It was copper galore 4,000 to 5,000 years ago in a settlement in Spain, scientists recently discovered after unearthing ancient remains from the area.
A team from the Universitaet Tübingen found shards and stone tools over an area of around 90 hectares in the central Spanish region of Azután.
The discovery places this previously unknown settlement in the Copper Age, or Chalcolithic period - the transitional era after the Stone Age before humans realized that adding tin to copper produced much harder bronze.
Prior to the findings, scientists hadn't believed that there were many large settlements in this region, since at the time two mountains ranges - between which the River Tajo runs - would have made crossing the river difficult.
However, it seems one large group of people found a way.
Researchers, headed by Tübingen archaeologist Martin Bartelheim, took geomagnetic soundings and plan to compare those results with aerial photographs of the site to identify the size and structure of the settlement.

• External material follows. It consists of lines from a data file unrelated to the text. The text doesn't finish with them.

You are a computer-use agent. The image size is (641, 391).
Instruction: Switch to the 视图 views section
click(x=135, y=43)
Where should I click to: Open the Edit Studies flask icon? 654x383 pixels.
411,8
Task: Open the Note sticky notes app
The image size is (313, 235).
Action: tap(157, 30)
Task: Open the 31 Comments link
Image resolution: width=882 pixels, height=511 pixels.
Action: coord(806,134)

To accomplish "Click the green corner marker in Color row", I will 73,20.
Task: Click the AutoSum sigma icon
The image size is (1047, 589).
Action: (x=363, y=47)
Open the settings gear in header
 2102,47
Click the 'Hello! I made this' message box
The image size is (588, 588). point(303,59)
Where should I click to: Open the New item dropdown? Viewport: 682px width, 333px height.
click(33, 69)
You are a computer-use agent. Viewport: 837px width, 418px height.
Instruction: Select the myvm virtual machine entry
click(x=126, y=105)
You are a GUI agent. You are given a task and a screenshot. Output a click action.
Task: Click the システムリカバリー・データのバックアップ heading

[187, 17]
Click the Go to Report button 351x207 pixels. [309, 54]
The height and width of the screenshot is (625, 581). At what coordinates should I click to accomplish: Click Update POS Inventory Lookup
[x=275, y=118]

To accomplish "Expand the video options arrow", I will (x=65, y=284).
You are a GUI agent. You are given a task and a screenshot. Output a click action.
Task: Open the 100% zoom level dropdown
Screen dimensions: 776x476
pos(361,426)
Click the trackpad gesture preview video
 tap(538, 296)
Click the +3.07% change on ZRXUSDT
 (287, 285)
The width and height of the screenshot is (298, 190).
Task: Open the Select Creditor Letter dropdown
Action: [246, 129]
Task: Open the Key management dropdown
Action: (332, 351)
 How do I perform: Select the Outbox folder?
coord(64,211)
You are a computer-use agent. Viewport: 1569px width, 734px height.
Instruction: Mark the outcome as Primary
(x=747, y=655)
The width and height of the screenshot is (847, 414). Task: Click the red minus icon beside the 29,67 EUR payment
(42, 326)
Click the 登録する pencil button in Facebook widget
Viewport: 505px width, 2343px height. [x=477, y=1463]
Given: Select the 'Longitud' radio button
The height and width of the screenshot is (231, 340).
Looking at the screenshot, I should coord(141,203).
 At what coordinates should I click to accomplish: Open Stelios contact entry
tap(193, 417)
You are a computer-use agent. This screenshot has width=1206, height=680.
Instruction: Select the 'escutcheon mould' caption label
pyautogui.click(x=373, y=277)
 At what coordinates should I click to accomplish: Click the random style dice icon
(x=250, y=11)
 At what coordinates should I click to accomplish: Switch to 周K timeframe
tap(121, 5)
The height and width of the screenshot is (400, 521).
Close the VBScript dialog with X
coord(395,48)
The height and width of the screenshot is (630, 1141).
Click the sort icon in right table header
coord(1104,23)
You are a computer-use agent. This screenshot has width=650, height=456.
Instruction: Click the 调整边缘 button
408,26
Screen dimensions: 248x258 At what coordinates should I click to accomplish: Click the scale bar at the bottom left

"With the new finds at Azután, we can confirm that there was intensive copperworking and settlement also in central Spain. Until now, it was thought that such activity was mostly limited to the fertile coastal regions in the south of the Iberian Peninsula," Felicitas Schmitt, a PhD student in the Resource Cultures collaborative research center, said in a statement.
Another nearby at Aldeanueva de San Bartolomé also shows signs of being from the Copper Age. Ancient millstones and weights for nets recently found point to agriculture and fishing. The finds also indicate that the settlement had a division of labor system, which may have led to more sophisticated trades down the road.
The researchers plan to trace the ancient trade routes across Spain via landscape surveys.
"The two regions have similar tombs, burial rites, and objects. So we are working on the premise that rivers and shepherds' paths played an important roles served as lines of communication even then," added PhD student Javier Escudero Carillo, who was not involved in the study.
The findings are preliminary and should be viewed as such until they are published in a scientific journal.